From the preparation of tetrahydrofolic acid to the preparation of high-purity calcium levofolinate by NaHSO₃ Reducing folic acid to tetrahydrofolic acid, and preparing calcium folinate by using ethyl formate as a formylation reagent. And then the obtained calcium folinate is used as a raw material to prepare the high-purity L-calcium folinate.

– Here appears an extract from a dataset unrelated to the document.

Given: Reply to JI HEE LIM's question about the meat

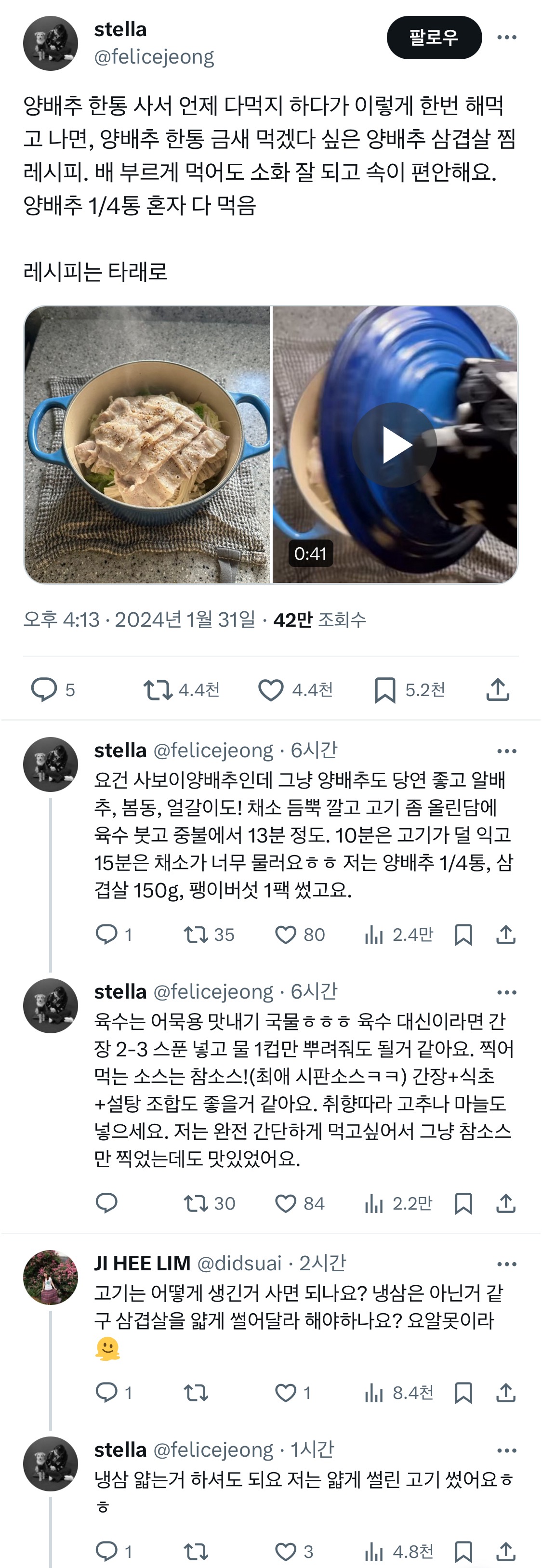Looking at the screenshot, I should pos(113,1393).
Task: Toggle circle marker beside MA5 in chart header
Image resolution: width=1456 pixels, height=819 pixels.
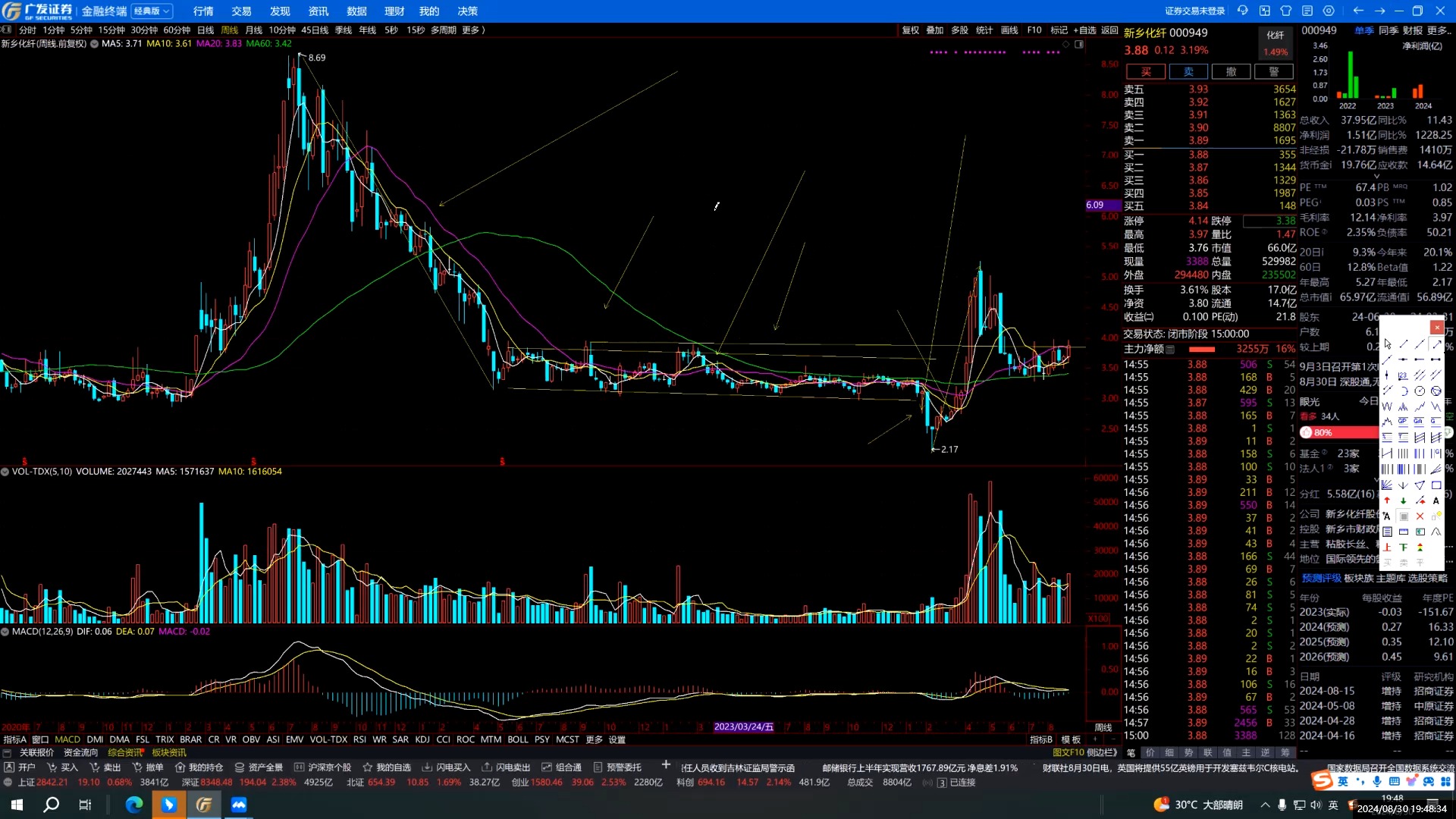Action: (94, 44)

Suspending 10g folic acid in 60ml water, adding sodium hydroxide solution, stirring to dissolve, adding 15g sodium bisulfite, standing at 70 deg.C for 1.5 hr, decolorizing, filtering, adding vitamin C into the filtrate, adjusting pH to 4.0, and filtering to obtain solid A. Dissolving the solid A, adding 60ml of methyl formate, reacting for 20 hours, crystallizing, filtering and drying to obtain a solid B. Dissolving the solid B, reacting with calcium chloride, filtering, adding absolute ethyl alcohol into the filtrate, crystallizing, filtering, and drying to obtain a crude calcium folinate product.

The same procedure as in example 3 was repeated to produce high-purity calcium levofolinate from the obtained calcium folinate.